[EXERCISE DATA — start]

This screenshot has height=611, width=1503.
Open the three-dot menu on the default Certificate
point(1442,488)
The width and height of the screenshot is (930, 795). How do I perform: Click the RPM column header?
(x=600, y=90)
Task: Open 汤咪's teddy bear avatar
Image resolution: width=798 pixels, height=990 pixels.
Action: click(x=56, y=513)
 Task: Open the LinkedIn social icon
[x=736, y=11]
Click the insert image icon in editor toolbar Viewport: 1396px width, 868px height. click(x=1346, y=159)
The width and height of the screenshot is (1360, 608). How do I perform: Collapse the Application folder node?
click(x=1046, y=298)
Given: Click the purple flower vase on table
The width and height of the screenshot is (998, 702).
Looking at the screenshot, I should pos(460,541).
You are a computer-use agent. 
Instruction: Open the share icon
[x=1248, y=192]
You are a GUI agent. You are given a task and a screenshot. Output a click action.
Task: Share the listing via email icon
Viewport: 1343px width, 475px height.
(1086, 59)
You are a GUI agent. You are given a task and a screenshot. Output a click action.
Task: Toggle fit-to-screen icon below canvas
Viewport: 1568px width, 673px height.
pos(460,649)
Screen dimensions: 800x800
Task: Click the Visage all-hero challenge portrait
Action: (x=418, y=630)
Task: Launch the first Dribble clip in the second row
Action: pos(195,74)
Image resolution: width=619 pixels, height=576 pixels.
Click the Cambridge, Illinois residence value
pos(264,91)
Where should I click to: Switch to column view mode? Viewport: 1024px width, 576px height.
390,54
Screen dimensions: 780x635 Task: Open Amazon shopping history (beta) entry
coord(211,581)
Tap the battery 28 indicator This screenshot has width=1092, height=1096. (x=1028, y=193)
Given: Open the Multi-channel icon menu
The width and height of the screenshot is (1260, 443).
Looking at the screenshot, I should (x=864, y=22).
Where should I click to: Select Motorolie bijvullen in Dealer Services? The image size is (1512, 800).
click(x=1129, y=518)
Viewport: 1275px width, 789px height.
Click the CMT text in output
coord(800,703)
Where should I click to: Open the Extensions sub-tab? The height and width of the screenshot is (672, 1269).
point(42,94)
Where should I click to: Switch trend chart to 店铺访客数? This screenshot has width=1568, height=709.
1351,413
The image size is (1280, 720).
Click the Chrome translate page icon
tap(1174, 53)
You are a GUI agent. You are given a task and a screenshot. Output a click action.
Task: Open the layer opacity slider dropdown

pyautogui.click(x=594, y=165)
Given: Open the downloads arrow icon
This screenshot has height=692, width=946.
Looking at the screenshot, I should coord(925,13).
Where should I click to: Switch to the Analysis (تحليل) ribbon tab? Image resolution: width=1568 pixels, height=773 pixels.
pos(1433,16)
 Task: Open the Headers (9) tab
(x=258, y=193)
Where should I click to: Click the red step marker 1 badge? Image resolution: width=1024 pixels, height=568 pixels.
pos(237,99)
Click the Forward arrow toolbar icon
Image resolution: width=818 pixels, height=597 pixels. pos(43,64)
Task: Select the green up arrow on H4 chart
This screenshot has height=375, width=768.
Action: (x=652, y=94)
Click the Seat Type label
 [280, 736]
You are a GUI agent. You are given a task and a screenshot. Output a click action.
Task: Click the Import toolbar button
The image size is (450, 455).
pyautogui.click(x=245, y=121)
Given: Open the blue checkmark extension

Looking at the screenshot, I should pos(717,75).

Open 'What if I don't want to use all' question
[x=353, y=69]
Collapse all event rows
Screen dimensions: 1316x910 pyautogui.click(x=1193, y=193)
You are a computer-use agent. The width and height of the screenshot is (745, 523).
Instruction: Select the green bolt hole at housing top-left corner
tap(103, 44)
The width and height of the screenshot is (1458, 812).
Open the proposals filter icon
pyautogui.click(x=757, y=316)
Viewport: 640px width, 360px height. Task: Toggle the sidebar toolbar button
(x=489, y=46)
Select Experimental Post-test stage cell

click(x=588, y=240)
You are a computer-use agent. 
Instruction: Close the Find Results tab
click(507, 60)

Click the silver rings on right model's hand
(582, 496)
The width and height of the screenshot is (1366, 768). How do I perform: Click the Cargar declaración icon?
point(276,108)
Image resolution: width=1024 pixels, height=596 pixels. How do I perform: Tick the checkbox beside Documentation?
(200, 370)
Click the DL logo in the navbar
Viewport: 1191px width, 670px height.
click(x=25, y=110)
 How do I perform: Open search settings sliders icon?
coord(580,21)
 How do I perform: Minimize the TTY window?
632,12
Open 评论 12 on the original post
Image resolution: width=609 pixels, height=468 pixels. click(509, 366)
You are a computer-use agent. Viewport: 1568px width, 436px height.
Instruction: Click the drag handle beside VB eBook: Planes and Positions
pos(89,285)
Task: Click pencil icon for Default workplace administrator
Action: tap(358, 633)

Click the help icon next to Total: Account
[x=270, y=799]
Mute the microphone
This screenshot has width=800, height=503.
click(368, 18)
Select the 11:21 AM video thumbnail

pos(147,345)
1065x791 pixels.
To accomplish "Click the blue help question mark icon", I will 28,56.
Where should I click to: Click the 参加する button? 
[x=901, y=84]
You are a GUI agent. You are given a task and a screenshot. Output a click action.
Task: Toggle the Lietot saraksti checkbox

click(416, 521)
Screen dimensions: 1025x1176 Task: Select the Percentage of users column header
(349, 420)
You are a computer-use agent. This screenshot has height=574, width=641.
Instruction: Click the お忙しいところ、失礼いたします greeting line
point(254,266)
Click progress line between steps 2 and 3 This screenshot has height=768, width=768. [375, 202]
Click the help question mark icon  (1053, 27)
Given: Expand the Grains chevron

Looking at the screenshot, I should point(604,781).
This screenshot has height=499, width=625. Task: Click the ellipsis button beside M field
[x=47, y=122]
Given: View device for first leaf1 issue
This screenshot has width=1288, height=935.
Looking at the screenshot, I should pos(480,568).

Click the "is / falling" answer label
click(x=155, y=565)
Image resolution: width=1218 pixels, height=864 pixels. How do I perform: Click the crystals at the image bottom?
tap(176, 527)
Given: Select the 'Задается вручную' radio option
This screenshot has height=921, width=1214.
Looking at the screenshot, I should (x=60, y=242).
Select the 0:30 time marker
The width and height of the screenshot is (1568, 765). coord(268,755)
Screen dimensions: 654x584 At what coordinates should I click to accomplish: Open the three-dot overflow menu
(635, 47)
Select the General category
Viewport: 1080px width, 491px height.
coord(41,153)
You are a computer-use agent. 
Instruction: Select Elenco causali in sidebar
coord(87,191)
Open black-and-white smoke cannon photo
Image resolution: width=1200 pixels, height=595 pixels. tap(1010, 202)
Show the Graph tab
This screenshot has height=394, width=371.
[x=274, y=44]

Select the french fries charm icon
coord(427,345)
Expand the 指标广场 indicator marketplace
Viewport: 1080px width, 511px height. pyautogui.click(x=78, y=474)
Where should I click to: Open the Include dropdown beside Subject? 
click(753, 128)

[EXERCISE DATA — finish]

▶ EXERCISE
Give the exact lines, and only those, from the line containing "Task: Share the listing via email icon" through the line containing "Task: Toggle fit-to-screen icon below canvas" in the entries above.

▶ ANSWER BOX
Task: Share the listing via email icon
Viewport: 1343px width, 475px height.
(1086, 59)
You are a GUI agent. You are given a task and a screenshot. Output a click action.
Task: Toggle fit-to-screen icon below canvas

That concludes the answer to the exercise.